Framerate	Human perception
10-12 fps	Absolute minimum for motion portrayal. Anything below is recognized as individual images.
< 16 fps	Causes visible stutter, headaches for many.
24 fps	Minimum tolerable to perceive motion, cost efficient.
30 fps	Much better than 24 fps, but not lifelike. The standard for NTSC video, due to the AC signal frequency.
48 fps	Good, but not good enough to feel entirely real (even though Thomas Edison thought so). Also see this article.
60 fps	The sweet spot; most people won’t perceive much smoother images above 60 fps.
∞ fps	To date, science hasn’t proven or observed our theoretical limit.

💡

Even though 60 fps is observed to be a good number for smooth animations, that’s not all there is to a great picture. Contrast and sharpness can still be improved beyond that number.
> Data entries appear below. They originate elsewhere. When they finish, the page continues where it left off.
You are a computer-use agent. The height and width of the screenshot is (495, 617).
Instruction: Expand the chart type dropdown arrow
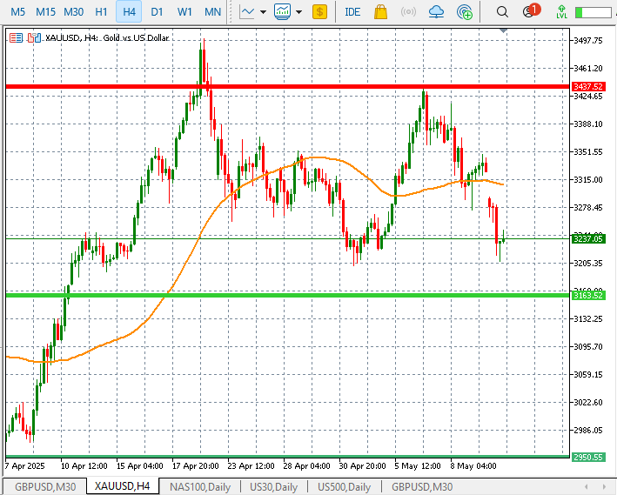point(263,12)
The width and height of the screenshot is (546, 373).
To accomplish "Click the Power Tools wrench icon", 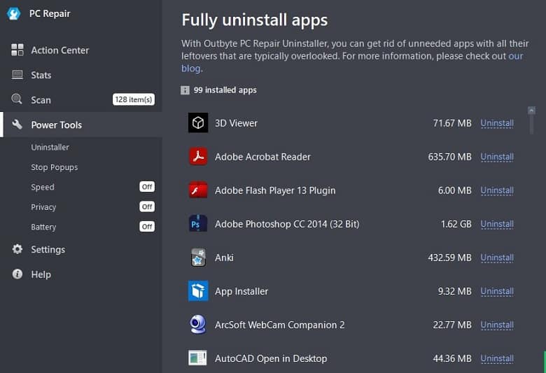I will click(x=17, y=125).
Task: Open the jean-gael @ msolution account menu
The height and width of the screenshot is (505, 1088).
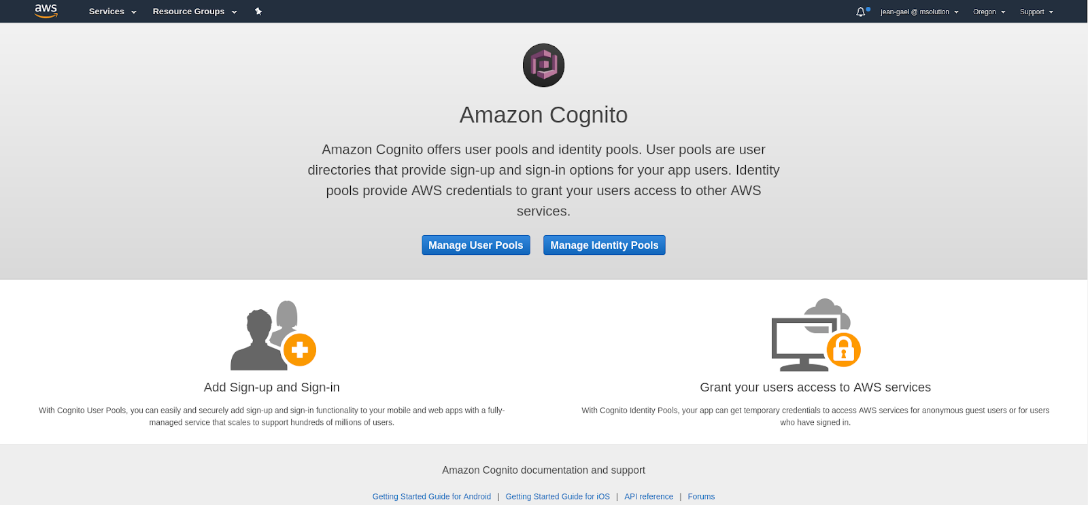Action: tap(919, 12)
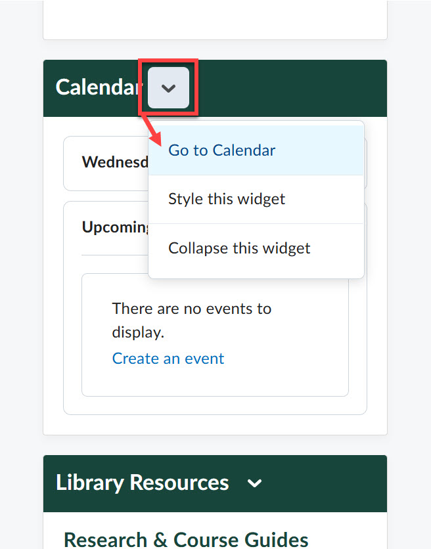Image resolution: width=431 pixels, height=549 pixels.
Task: Click the gray gap above Library Resources
Action: [x=215, y=445]
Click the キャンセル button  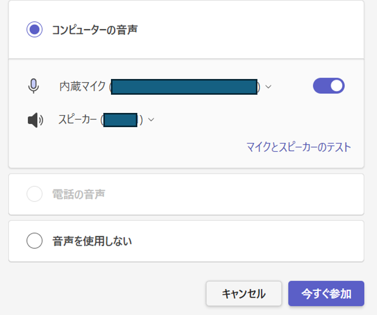click(244, 293)
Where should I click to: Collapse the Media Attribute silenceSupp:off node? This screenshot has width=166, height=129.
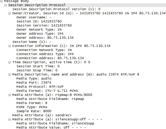click(x=9, y=120)
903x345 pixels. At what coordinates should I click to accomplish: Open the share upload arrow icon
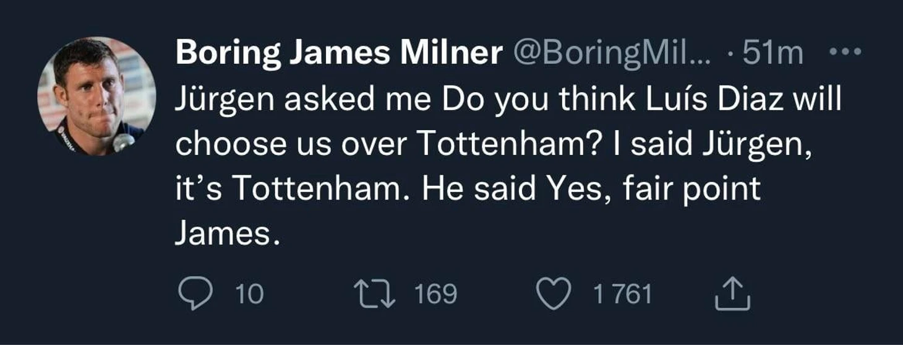click(x=733, y=294)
As an example of how sensitive our eyes are to changes in brightness, there have been scientific studies showing that test subjects can perceive a white frame between a thousand black frames. If you want to go deeper, here are a few resources.

Demo time: How does 24 fps compare to 60 fps?

0:00

Thanks to my buddy Marc Tönsing for creating this fantastic comparison.
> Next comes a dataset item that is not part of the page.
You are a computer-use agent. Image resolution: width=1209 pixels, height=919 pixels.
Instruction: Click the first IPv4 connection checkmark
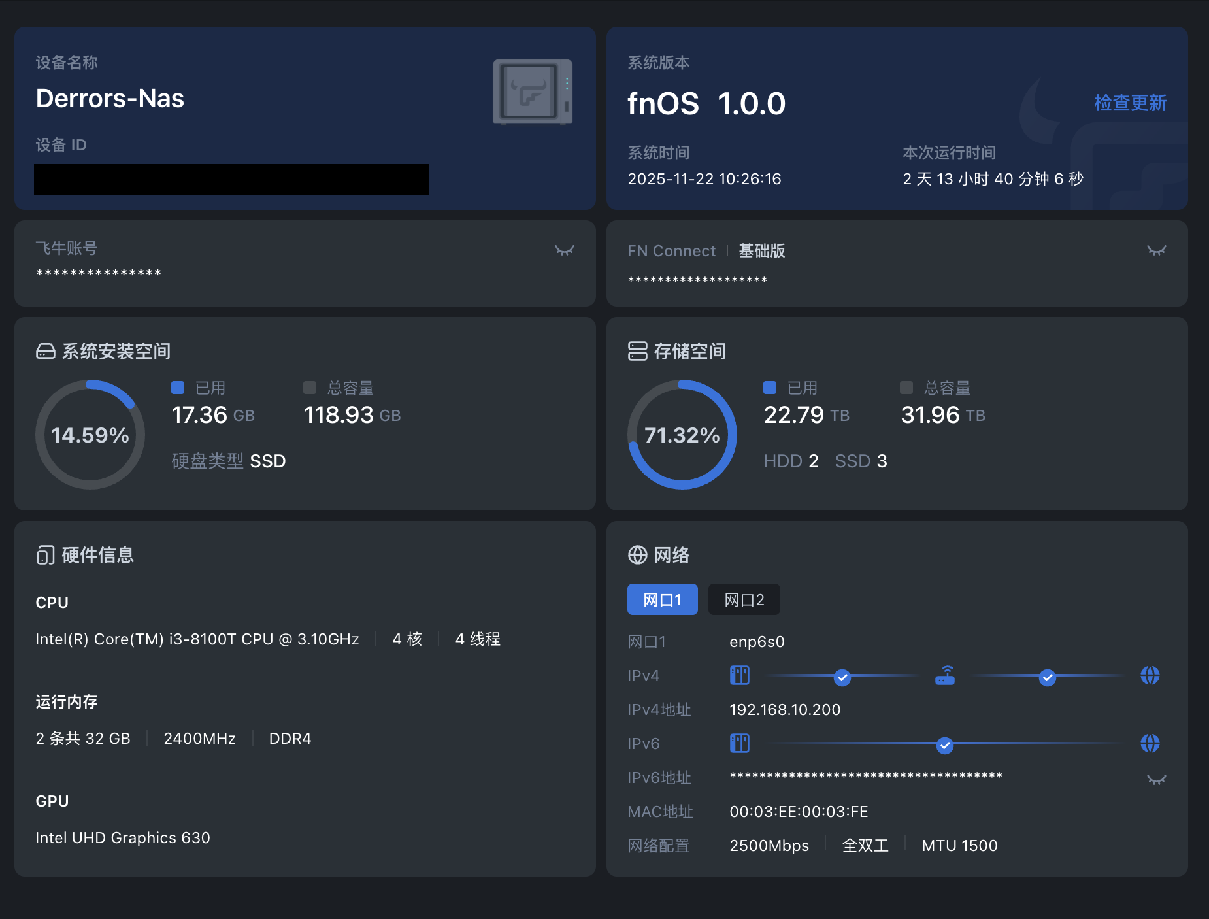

Yes, it really is quite stark of a difference, isn't it. But what's all this talk from movie aficionados about 24fps being the wholy grail? To find out why there's so much resistance against high frame rates in the world of film, let's take a look at The Hobbit.

HFR: Rewiring your brain with the help of a Hobbit

“The Hobbit” was the first popular motion picture shot at twice the standard frame rate, 48 fps, then coined HFR (short for high frame rate). Unfortunately not everyone was happy about the new look. There were multiple reasons for this, but by far the most common one was the so-called soap opera effect. It also didn't help that the tech was still so new that (according to my hazy memory of speaking to a few folks in the know) the RED cameras used to film would take in significantly less light when shooting at 48fps vs 24fps (due to the higher shutter speed required), requiring the crew to overcompensate with overly bright lighting for indoor scenes, with many viewers reporting that it made elaborate sets and outfits look like theme park attractions and costumes.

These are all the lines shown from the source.